ECLI:NL:RBZWB:2025:2029
Rechtbank Zeeland-West-Brabant
- Eerste aanleg - enkelvoudig
- Rechtspraak.nl
Beoordeling WOZ-waarde en zorgvuldigheidsbeginsel in belastingzaak
In deze uitspraak van de Rechtbank Zeeland-West-Brabant op 8 april 2025, wordt het beroep van belanghebbende tegen de uitspraak op bezwaar van de heffingsambtenaar van de gemeente Tilburg beoordeeld. De heffingsambtenaar had de WOZ-waarde van de woning van belanghebbende vastgesteld op € 760.000 per 1 januari 2023, wat leidde tot een aanslag in de onroerendezaakbelastingen voor het jaar 2024. Belanghebbende, die de woning in mei 2022 had gekocht voor € 761.000, stelde dat de WOZ-waarde te hoog was en dat de heffingsambtenaar artikel 40 van de Wet WOZ had geschonden door niet alle relevante gegevens te verstrekken.
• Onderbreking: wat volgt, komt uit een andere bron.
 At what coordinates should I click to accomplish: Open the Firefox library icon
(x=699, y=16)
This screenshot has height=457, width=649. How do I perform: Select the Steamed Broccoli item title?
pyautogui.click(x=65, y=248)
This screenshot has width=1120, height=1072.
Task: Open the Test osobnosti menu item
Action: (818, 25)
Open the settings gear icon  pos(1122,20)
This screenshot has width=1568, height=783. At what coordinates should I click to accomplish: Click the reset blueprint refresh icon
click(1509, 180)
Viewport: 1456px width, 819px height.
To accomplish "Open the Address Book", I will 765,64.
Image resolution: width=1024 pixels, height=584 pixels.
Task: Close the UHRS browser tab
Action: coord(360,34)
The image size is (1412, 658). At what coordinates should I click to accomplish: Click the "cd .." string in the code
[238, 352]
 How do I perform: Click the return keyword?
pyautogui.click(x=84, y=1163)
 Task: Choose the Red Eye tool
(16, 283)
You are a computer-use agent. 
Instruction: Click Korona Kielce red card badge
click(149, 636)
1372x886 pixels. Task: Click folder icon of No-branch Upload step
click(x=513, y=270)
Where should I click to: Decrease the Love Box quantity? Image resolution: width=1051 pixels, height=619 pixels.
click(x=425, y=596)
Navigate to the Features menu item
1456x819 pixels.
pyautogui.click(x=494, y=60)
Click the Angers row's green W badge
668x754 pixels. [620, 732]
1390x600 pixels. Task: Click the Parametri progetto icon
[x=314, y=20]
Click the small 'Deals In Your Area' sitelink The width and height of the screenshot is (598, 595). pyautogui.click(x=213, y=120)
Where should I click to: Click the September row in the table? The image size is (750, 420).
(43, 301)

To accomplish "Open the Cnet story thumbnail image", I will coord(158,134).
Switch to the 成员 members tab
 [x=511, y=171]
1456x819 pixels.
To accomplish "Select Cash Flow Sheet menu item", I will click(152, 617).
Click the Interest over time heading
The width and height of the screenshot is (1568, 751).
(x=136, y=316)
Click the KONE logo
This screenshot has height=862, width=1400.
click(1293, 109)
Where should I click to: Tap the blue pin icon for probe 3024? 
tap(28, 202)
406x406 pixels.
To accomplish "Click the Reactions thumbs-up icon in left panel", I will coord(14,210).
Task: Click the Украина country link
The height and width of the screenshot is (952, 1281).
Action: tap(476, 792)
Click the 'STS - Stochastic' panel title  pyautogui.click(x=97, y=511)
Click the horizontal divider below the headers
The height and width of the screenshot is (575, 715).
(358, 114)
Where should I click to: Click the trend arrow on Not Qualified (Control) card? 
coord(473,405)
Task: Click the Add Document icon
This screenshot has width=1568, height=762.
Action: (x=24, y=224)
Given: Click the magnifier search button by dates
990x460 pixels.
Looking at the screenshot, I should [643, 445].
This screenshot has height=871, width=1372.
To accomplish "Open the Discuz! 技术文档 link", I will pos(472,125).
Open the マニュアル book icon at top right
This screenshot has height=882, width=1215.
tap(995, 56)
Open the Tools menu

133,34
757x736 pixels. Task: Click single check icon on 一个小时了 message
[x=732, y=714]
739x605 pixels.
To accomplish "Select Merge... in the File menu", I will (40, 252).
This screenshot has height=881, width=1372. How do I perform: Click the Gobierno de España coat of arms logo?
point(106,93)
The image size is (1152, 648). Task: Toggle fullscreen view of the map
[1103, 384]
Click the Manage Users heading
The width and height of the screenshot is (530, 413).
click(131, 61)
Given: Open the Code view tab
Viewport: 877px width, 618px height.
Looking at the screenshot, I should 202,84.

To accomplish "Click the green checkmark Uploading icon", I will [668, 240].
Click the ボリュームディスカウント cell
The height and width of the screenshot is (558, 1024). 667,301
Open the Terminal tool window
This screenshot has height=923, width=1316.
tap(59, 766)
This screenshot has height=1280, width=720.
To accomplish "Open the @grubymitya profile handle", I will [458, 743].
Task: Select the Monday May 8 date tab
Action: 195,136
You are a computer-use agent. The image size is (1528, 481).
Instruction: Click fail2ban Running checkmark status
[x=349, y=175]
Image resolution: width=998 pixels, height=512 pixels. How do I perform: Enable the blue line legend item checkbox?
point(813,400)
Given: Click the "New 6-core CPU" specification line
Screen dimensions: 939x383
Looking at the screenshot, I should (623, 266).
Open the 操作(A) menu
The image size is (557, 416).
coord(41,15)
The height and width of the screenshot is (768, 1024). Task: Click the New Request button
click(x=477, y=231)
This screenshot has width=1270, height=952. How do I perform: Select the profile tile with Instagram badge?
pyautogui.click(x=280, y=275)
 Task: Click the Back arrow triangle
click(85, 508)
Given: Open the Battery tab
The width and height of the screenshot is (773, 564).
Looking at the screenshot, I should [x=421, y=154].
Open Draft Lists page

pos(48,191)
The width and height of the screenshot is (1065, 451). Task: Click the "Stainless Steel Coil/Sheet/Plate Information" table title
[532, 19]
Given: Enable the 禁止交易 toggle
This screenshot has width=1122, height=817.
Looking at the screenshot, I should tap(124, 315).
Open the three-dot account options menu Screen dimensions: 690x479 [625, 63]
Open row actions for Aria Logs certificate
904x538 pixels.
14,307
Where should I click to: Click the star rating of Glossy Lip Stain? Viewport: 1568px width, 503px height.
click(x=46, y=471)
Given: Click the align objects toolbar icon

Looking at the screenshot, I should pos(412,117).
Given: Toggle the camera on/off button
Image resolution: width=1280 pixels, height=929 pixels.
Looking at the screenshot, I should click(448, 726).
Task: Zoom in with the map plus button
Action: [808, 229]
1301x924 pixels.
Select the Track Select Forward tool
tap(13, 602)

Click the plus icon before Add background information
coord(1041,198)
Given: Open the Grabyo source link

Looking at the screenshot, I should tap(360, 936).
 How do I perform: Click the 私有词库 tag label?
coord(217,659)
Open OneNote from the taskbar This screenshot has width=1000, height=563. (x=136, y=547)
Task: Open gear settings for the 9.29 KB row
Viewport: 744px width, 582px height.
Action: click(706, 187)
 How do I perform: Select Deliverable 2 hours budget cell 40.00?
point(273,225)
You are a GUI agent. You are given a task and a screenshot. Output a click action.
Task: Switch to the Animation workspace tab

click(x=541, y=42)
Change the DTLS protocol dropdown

De rechtbank oordeelde dat de heffingsambtenaar inderdaad niet aan zijn verplichtingen had voldaan en dat belanghebbende hierdoor benadeeld was. Daarnaast werd vastgesteld dat het zorgvuldigheidsbeginsel was geschonden, omdat belanghebbende niet de gelegenheid had gekregen om haar bezwaren verder aan te vullen. De rechtbank verklaarde het beroep gegrond, maar liet de beschikking en de aanslag in stand. De heffingsambtenaar werd veroordeeld tot betaling van de proceskosten en het griffierecht aan belanghebbende.